In the infarcted myocardium, activation of the inflammatory cascade clears the wound from dead cells, whereas stimulating matrix degradation and chamber dilation, thus contributing to the development of heart failure. IL-1 is critically involved in the postinfarction inflammatory reaction and mediates adverse dilative remodeling. We hypothesized that IL-1 may regulate postinfarction repair and remodeling through cell-specific actions on leukocytes and fibroblasts.

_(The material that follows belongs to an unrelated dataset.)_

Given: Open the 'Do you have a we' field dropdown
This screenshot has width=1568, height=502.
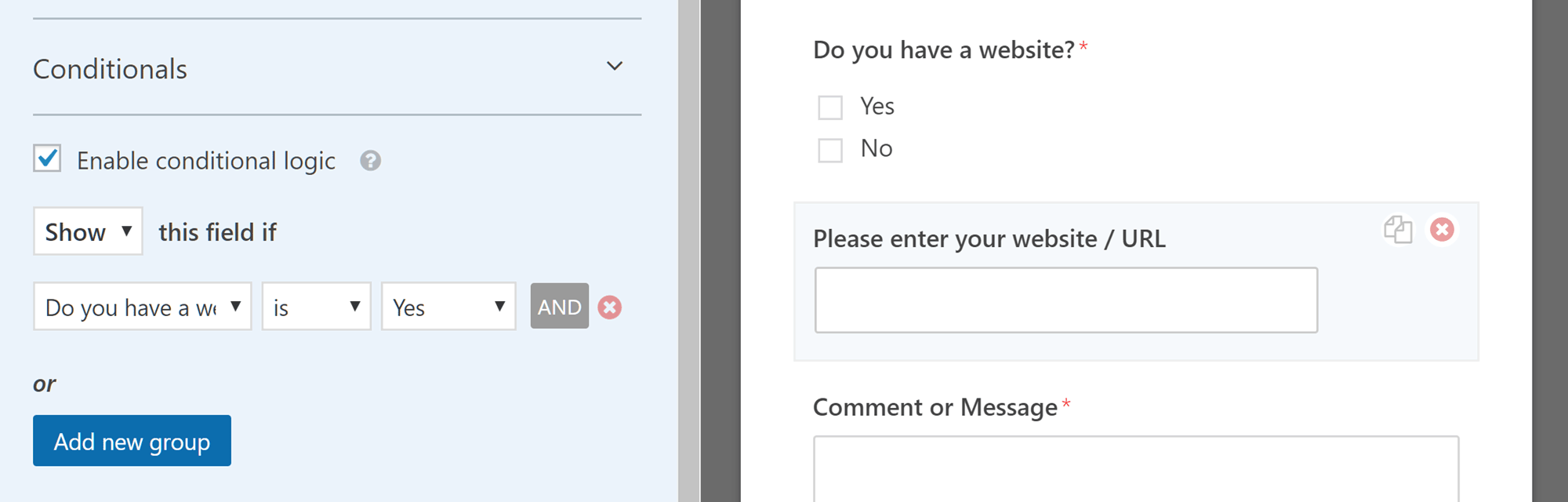Looking at the screenshot, I should [143, 307].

Flow cytometry demonstrated that in mouse infarcts, early recruitment of proinflammatory Ly6C(hi) cells expressing IL-1R1, the signaling receptor for IL-1, was followed by infiltration with cells expressing the decoy receptor, IL-1R2. Increased expression of IL-1R2 may serve to terminate IL-1-driven inflammation after infarction. Loss of IL-1 signaling in IL-1R1 null mice globally attenuated leukocyte recruitment, reducing the number of infiltrating Ly6C(hi) and Ly6C(lo) cells. Nonmyeloid CD11b(-) cells harvested during the inflammatory phase of cardiac repair exhibited marked upregulation of chemokines and cytokines; their inflammatory activation was IL-1R1 dependent. Moreover, IL-1 beta attenuated TGF-beta-induced contractile activity of fibroblasts populating collagen pads, attenuated a-smooth muscle actin expression, and stimulated matrix metalloproteinase synthesis in an IL-1R1-dependent manner. The effects of IL-1 on TGF-beta responses in cardiac fibroblasts were not due to direct effects on Smad activation, but were associated with endoglin suppression and accentuated expression of bone morphogenetic protein and activin membrane-bound inhibitor, a negative regulator of TGF-beta signaling. IL-1 may orchestrate fibroblast responses in the infarct; early stimulation of fibroblast IL-1R1 signaling during the inflammatory phase may prevent premature activation of a matrix-synthetic contractile phenotype until the wound is cleared, and the infarct microenvironment can support mesenchymal cell growth.